異臭問題に対して試行錯誤することは,「匂い/臭いの研究」を専門として30年間取り組んできた私にとっては,当然のことです.しかし,本来の事業を担う経営者や現場マネージャーの方々が,私と同じような苦労を重ねる必要はないと感じています.そして,「異臭の問題」に悩む現場の方々に,私自身の「失敗と試行錯誤」から得られた知識と経験をお伝えすることができれば,より本業に集中できる時間を確保していただけるのではないかと考えるようになりました.
このような経緯から,当研究室の専門分野である農畜水産・食品分野に焦点を当て,メーカー様が抱える「食品異臭」の問題解決に向けて,「伴走者」として業務をサポートできる仕組みの構築に着手しました.日本企業が抱える「異臭の問題」の解決を通じて,微力ながら日本の産業のさらなる発展に貢献したいと考え,本コンサルティングを始めることとなりました.
ミッション:
「異臭の問題」で悩む現場マネージャーをゼロにする
「匂い研究コンサルティング」による生産現場のサポートを通じて,食品業界における異臭関連技術のレベル向上を図ること,さらに匂い分野における日本の国際的な競争力を高めていくことを目標としています.
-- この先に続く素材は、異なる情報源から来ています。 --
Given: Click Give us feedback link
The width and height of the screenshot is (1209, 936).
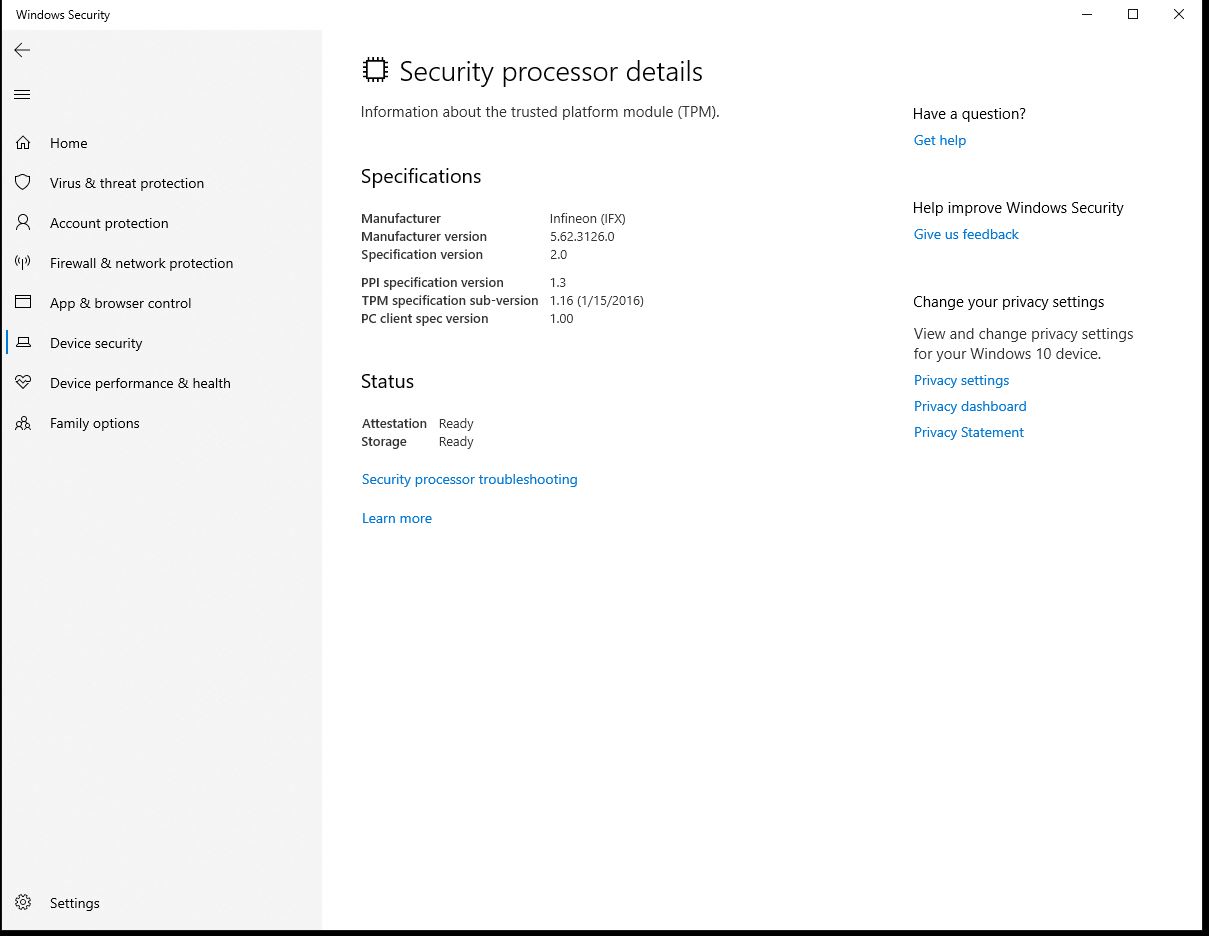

日本人は古来より,「匂い」に対して非常に繊細な感性を持ち,国際的に見ても高い水準で,「匂い」に関するものづくり・ことづくりを進めてきました.日本の事業法人が抱える「匂いの問題」を積極的に解決していくことができれば,「匂い」に関する多くの日本発の新技術を生み出すことができ,活力ある日本の構築にもつながると確信しています.